Manifestations 

Le plus souvent, les manifestations de l’emphysème se résument à celles de la BPCO, c’est-à dire l’essoufflement (parfois associé à ou précédé par toux chronique et crachats).  Toutefois, dans les formes débutantes, un emphysème peut être visualisable sur l’imagerie (voir plus bas) sans que la fonction respiratoire soit encore altérée. Il ne s’agit pas encore d’une réelle BPCO mais d’un état « précurseur ». Aux manifestations de la BPCO (essoufflement, avant tout) s’ajoutent les pneumothorax, liés à la rupture dans la plèvre de bulles formées par la confluence d’alvéoles détruites.

Diagnostic 

La recherche d’une BPCO nécessite une exploration du souffle (exploration fonctionnelle respiratoire ou spirométrie). Pour évaluer le degré d’emphysème chez un malade atteint de BPCO, deux explorations sont utilisées :

– l’exploration fonctionnelle respiratoire, au cours de laquelle certains tests (diffusion du monoxyde de carbone) permettent de quantifier la destruction alvéolaire ; mais ces tests peuvent aussi être perturbés par d’autres anomalies que l’emphysème. Ils ne sont pas très «spécifiques» de celui-ci.
– l’imagerie, radiographie et surtout scanner thoracique.
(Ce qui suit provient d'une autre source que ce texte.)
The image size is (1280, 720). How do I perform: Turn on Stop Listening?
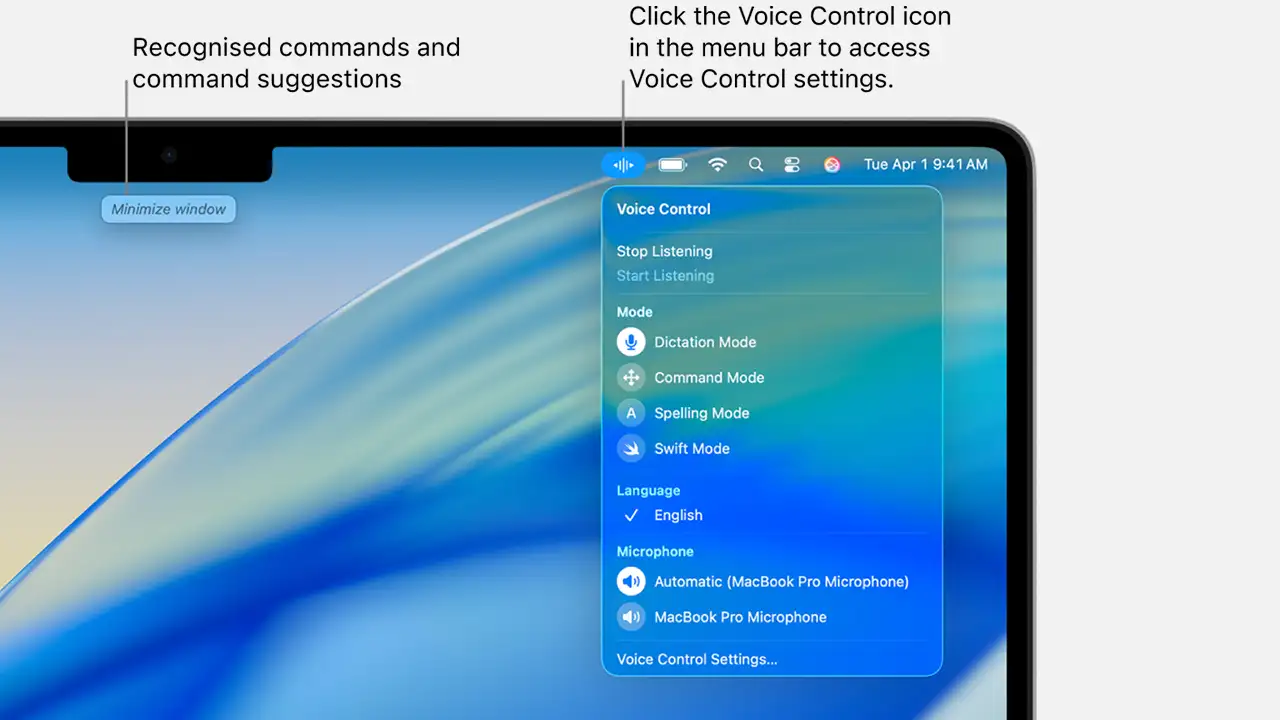click(664, 251)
Pour rechercher un déficit en alpha1 antitrypsine, cette protéine peut être dosée dans le sang et un typage génétique peut être effectué. En cas de déficit, un conseil génétique sera proposé.

Traitement 

Au delà des principes généraux du traitement de la BPCO (avant tout, arrêt du tabac), certaines mesures thérapeutiques s’adressent spécifiquement à l’emphysème ou à ses complications propres :

>> En cas de pneumothorax, le traitement peut, selon l’importance du pneumothorax, l’état du reste des poumons et le nombre d’épisodes:

– se résumer au repos.
– nécessiter une évacuation (ponctuelle, à l’aiguille, alors appelée « exsufflation » ; ou sur quelques heures ou quelques jours au moyen d’un tube placé dans la plèvre : on parle alors de drainage).
– recourir à la chirurgie, surtout pour éviter les récidives.

>> En cas de grosse bulle responsable de complications (douleurs, compression d’autres structures du thorax, hémorragie, infection), une chirurgie d’exérèse peut être discutée.
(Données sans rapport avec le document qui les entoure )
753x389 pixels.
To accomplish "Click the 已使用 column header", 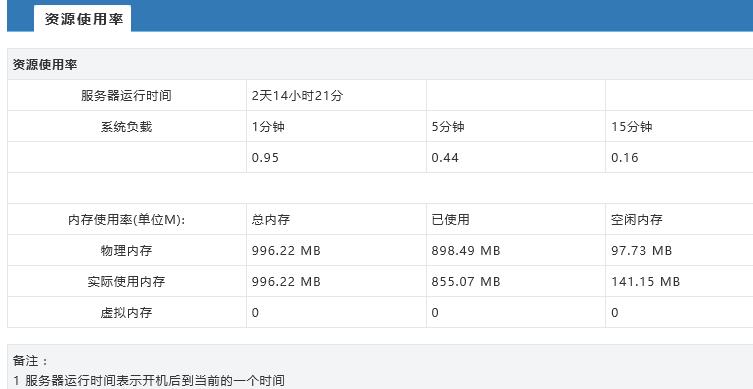I will [x=450, y=219].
>> En cas de BPCO très sévère avec emphysème très important et prédominant nettement aux sommets des poumons, une chirurgie de «réduction de volume pulmonaire» peut améliorer les symptômes (diminution de l’essoufflement); dans les cas les plus graves, une transplantation pulmonaire peut même être discutée.

>> En cas de déficit en alpha1 antitrypsine :

– un traitement substitutif peut être proposé; son efficacité est débattue et doit être discutée au cas par cas.
– un conseil génétique familial sera recommandé.